The instruction ${instr: CONST t c} pushes the constant ${:c} to the stack.
The remaining instructions access local and global variables.

Validation
----------

NanoWasm instructions are *type-checked* under a context that assigns types to indices:

$${syntax: context}

${:NOP}
.......

$${rule-prose: Instr_ok/nop}
$${rule: Instr_ok/nop}

${:DROP}
........

$${rule-prose: Instr_ok/drop}
$${rule: Instr_ok/drop}

${:SELECT}
..........

$${rule-prose: Instr_ok/select}
$${rule: Instr_ok/select}

[...and so on...]

Two forms of splices occur in this example:

Expression splices (${typ: exp}). The body of these splices are SpecTec expressions. They are rendered into Latex formulas and inserted inline in place. An expression is prefixed by the name of its syntax type. This type can be omitted if it can be inferred or does not matter, but then SpecTec renders the expression as is, without attention to show or macro hints that might be attached to a type.
Definition splices ($${sort: name*}). These splices render and insert (a set of) SpecTec definitions in separate lines or paragraphs. The definitions are identified by their sort (e.g., syntax, rule) and their names, and rendered accordingly. The names may contain wildcards, which expand to all known rule names matching it.

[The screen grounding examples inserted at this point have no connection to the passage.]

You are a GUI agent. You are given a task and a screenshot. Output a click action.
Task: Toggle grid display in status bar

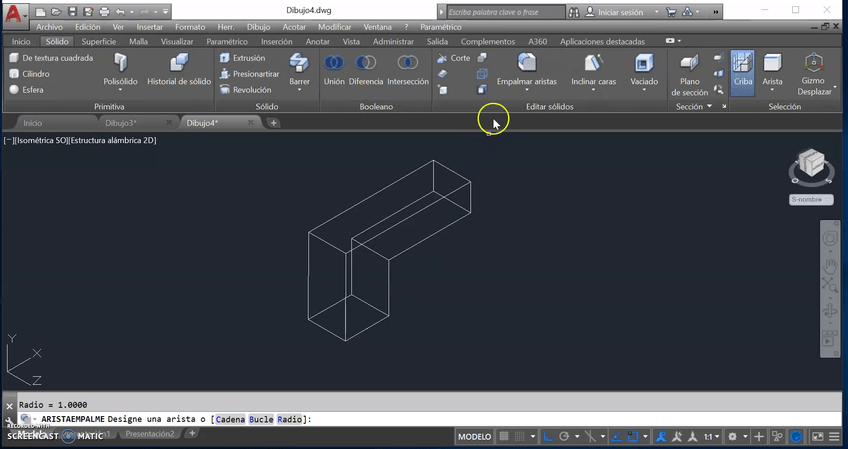click(x=505, y=437)
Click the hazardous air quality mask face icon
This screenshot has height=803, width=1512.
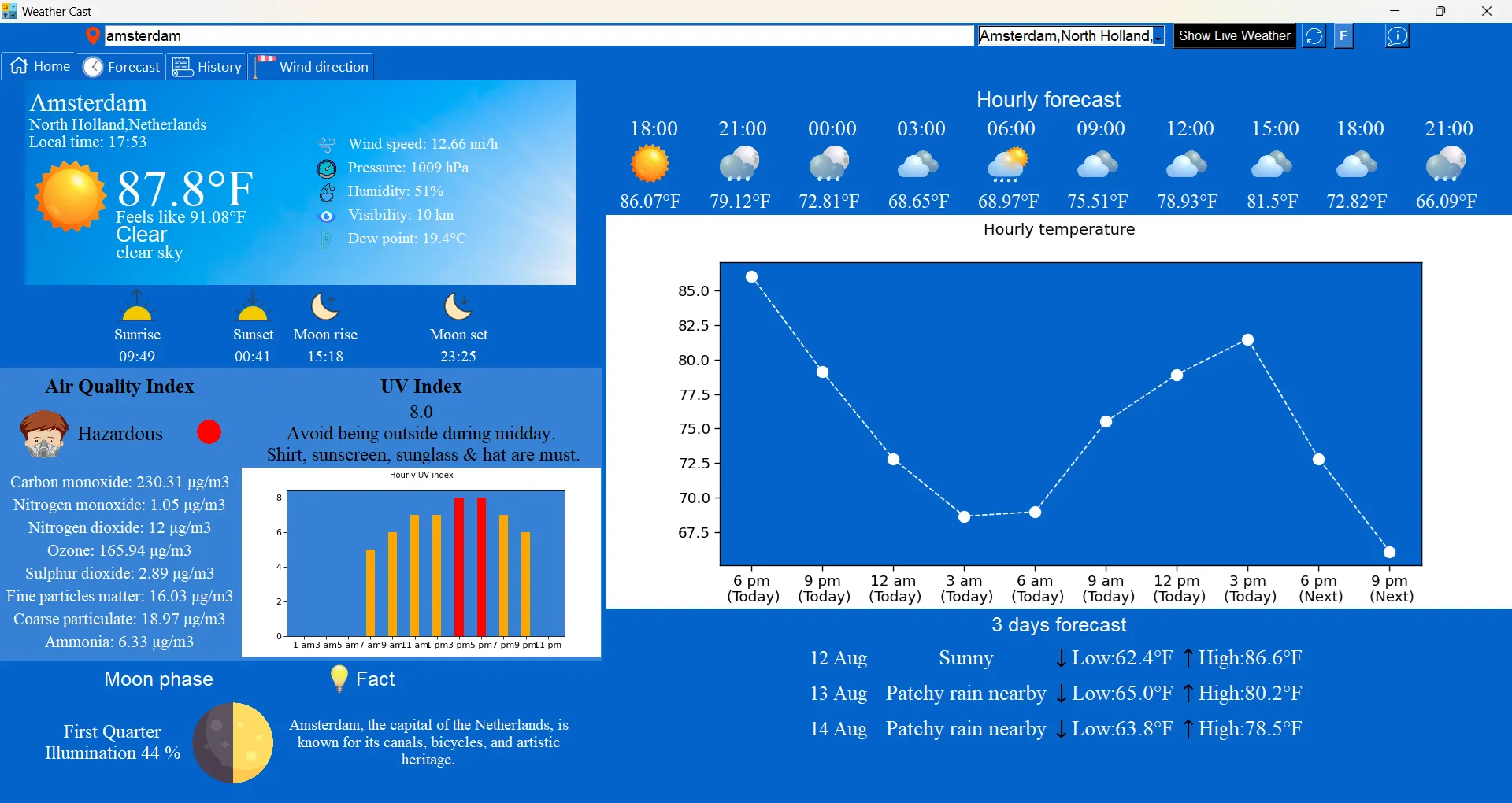(43, 434)
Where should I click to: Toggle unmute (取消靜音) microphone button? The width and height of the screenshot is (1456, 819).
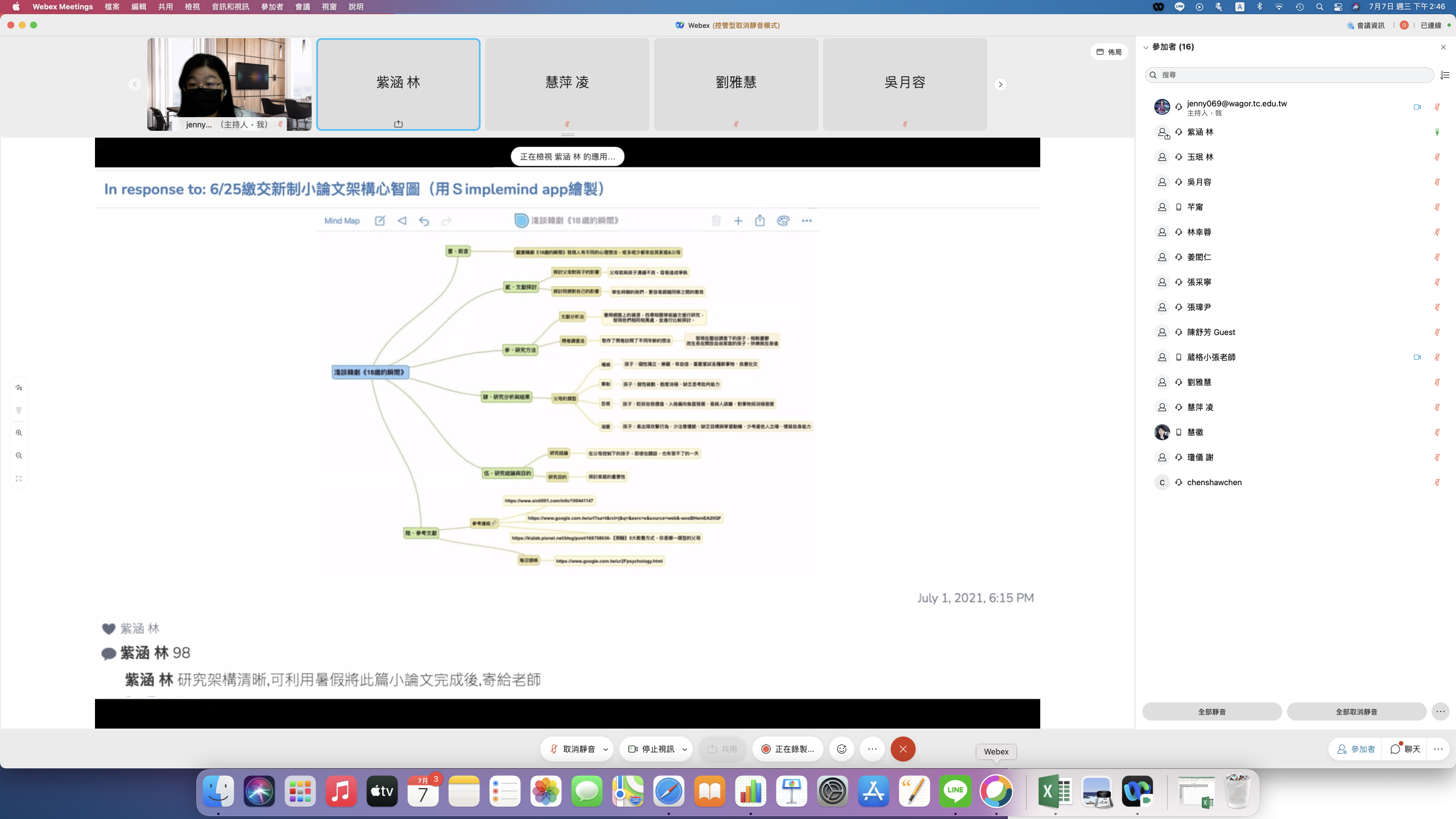(572, 749)
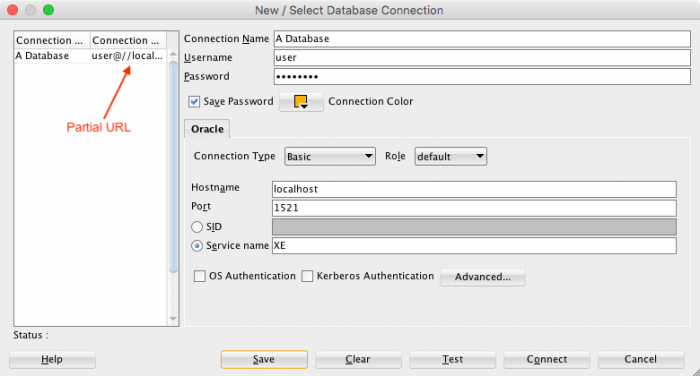Open the Connection Color picker swatch

tap(301, 102)
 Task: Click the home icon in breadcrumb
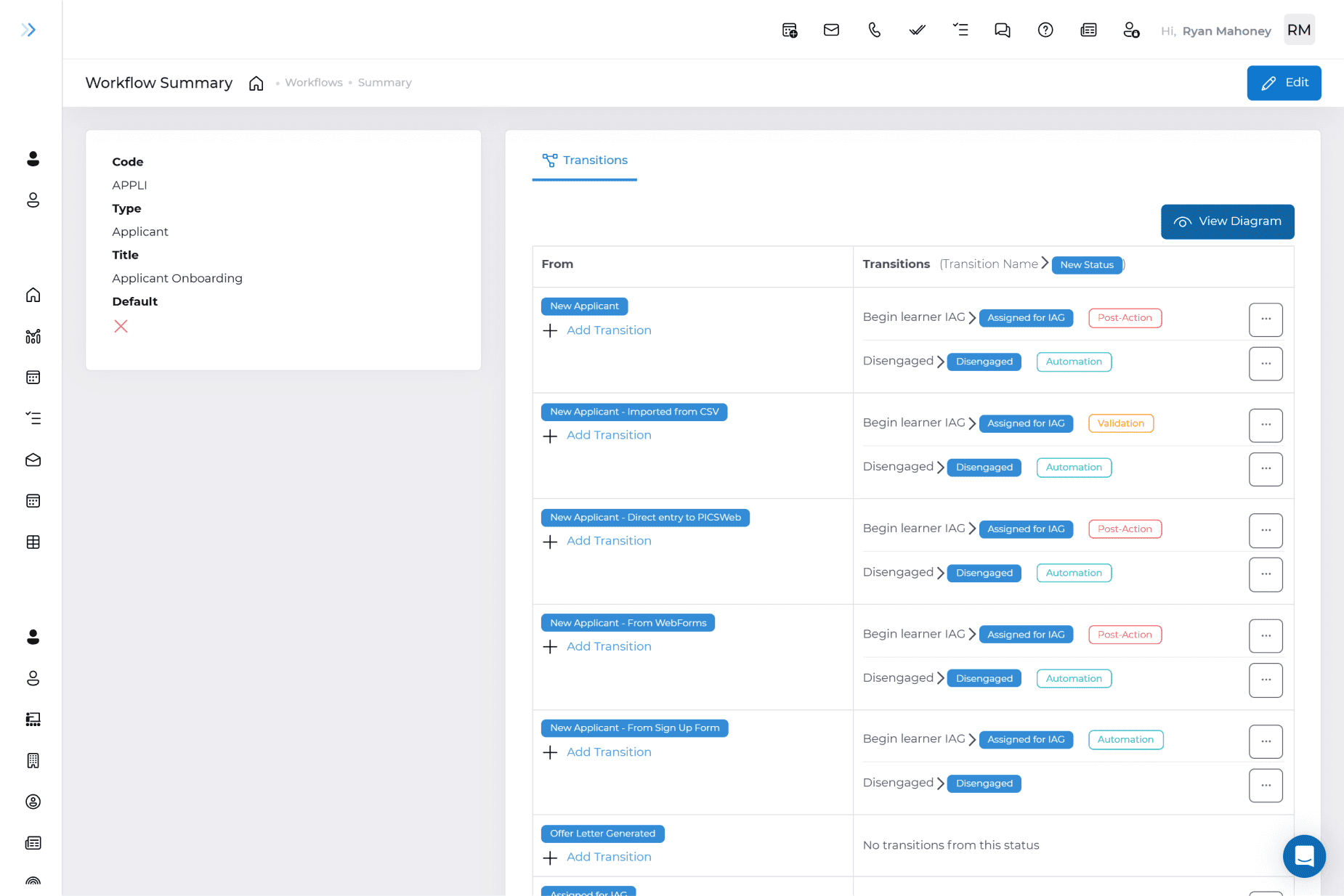tap(256, 84)
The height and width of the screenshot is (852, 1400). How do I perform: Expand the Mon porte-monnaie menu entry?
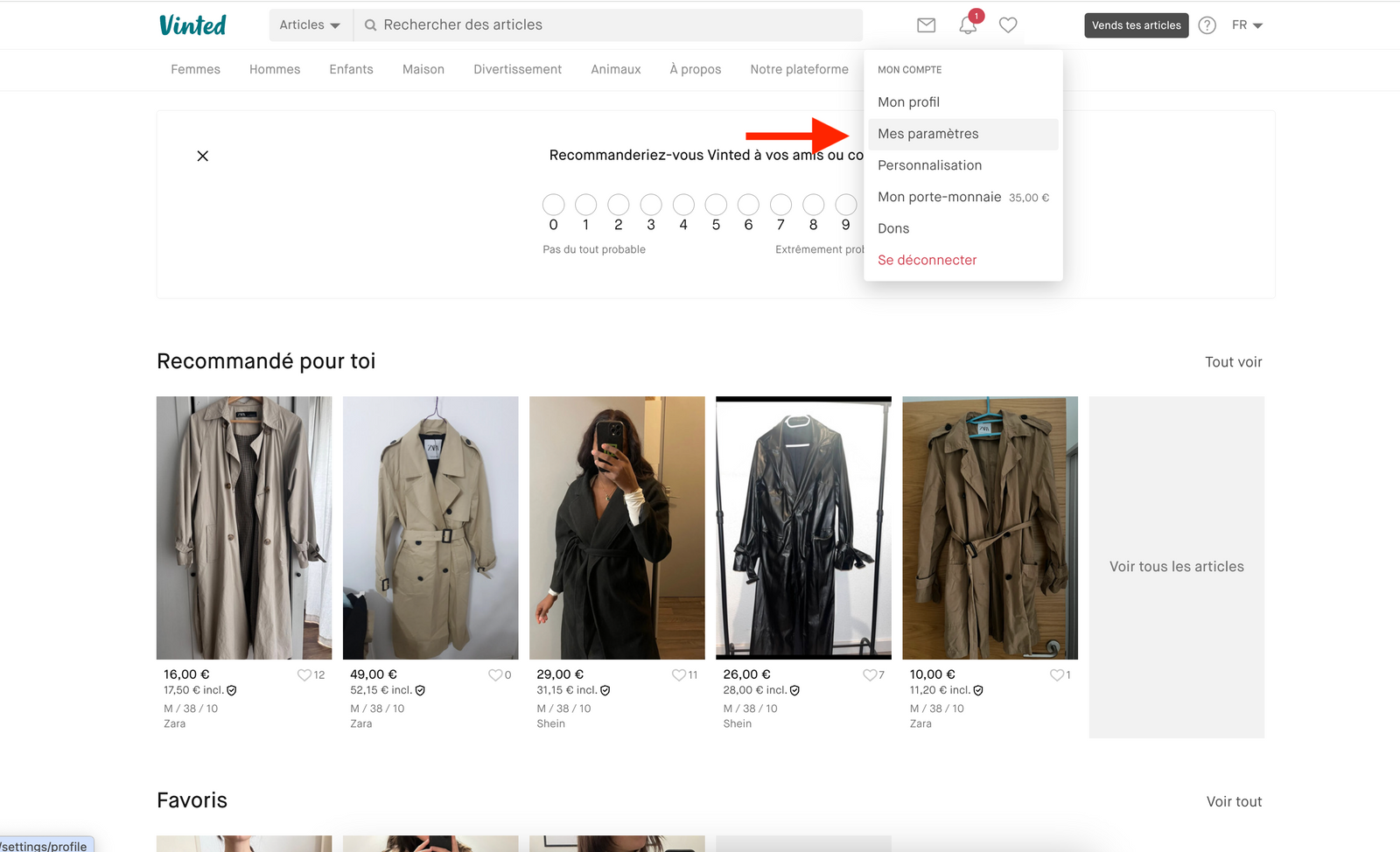click(940, 197)
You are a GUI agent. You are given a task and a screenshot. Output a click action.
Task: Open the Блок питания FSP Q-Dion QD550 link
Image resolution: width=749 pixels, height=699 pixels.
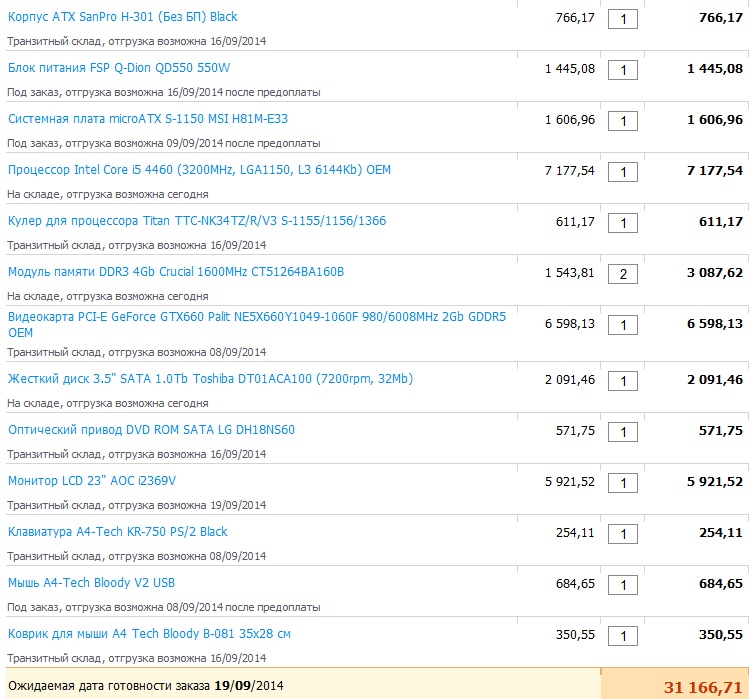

Rule definitions can be spliced in two different forms, either as formal math, using the sort rule, or as English prose, using the sort rule-prose. In the above example, like in the actual Wasm spec, we insert both forms next to each other.

When multiple (non-prose) definitions are spliced together, then their formulas are laid out to align.

Note: A complete version of the example with a Makefile for running Sphinx and producing both HTML and PDF from it can be found in the example directory). The generated .rst file with can be seen here, as well as the final output in HTML or PDF format.